Hacker News new | ask | show | jobs
by Joel_Mckay 705 days ago
Sounds like bad ram (clean contacts, re-seat, and test) or temperature issues (the main reason we still use mobile i7-12700H was cheap ddr4 64GB ram stick kit, Iris media gpu drivers, and rtx CUDA gpu.)

Intel has its own issues, Gigabyte told me to pound sand when asking to unlock the bios on my own equipment to disable IME.

There is no greener grass on the fence line... just a different set of issues =3

2 comments

>Sounds like bad ram (clean contacts, re-seat, and test)

Since he's taking about iGPU issues, he most likely has a laptop APU, so no RAM to reseat. I'm also having similar issues on my Ryzen 7000 laptop. Kinda regret upgrading from the Ryzen 5000 laptop which AMD obsoleted just 2 years after I bought it, as at least that had no issues. Hopefully new drivers in the future will fix stability but you never know.
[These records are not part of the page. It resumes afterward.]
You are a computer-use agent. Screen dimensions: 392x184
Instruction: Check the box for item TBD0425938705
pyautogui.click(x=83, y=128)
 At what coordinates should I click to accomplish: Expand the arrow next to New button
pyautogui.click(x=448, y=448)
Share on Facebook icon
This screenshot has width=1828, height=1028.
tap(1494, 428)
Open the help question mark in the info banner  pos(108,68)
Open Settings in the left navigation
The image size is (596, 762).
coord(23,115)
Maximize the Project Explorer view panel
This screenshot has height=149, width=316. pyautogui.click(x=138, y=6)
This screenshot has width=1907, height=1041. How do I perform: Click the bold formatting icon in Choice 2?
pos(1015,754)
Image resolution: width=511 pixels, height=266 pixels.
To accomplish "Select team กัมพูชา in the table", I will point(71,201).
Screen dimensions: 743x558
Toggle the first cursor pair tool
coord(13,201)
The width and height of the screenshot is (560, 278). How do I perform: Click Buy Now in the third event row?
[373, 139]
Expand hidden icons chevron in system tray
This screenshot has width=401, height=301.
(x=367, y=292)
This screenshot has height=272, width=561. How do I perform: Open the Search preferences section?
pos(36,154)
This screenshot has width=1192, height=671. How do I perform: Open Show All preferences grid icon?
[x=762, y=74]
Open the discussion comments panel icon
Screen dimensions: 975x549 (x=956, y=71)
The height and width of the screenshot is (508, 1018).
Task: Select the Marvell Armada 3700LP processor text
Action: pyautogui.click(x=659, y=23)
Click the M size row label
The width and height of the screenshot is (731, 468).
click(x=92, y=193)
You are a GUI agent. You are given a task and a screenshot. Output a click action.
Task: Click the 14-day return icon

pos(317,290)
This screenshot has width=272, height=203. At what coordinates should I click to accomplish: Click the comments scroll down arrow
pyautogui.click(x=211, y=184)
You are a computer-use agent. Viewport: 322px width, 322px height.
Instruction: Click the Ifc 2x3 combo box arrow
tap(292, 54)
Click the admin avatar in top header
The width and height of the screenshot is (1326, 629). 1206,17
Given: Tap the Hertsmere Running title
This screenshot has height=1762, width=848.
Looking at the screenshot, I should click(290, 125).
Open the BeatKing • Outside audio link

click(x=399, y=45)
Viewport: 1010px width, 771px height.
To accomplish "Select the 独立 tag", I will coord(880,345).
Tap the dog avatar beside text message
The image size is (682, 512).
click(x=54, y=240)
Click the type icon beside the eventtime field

What I do know, is that this will most likely be my last AMD machine if Intel shows improvement to match AMD, since their Linux driver support is just top notch.

Desktop Ryzen 7950X.

Increasing the VRAM size (UMA size) to 4 GB fixed the frequent driver timeouts for me.

Reverting to older driver (driver cleaner -> driver v23.11.1) fixed the memory leak. This memory leak is weird since PoolMon doesn't show anything unusual. Nothing shows as using too much memory anywhere, except committed memory size grows to over 100GB after few days of uptime and RamMap shows a large amount of unused-active memory.

GPUs have the most complex drivers in the whole system, we're talking tens of millions LOCs, so it is absolutely not surprising that you're having issues like that given how recent AMD's investment into APUs is. I wouldn't use them for a few more years; get a cheap discrete GPU from nvidia or maybe even from Intel.
Hm? AMD's investing in APUs is not a new thing, that's going back to the FX days with their FM1 socket. Since Ryzen 1 they have their G APUs, and their integrated graphics power the steamdeck and many other mobile handhelds. Plus, Intel's integrated graphics are known for their driver issues (and so is Arc, for now), so I'd disagree with that recommendation.
APU is not only not a new thing, it’s a marketing term AMD themselves invented over 10 years ago pushing the entire concept of having an iGPU.
The rtx3090 is an Ampere gpu, and will apparently be supported in the new open nVidia driver release.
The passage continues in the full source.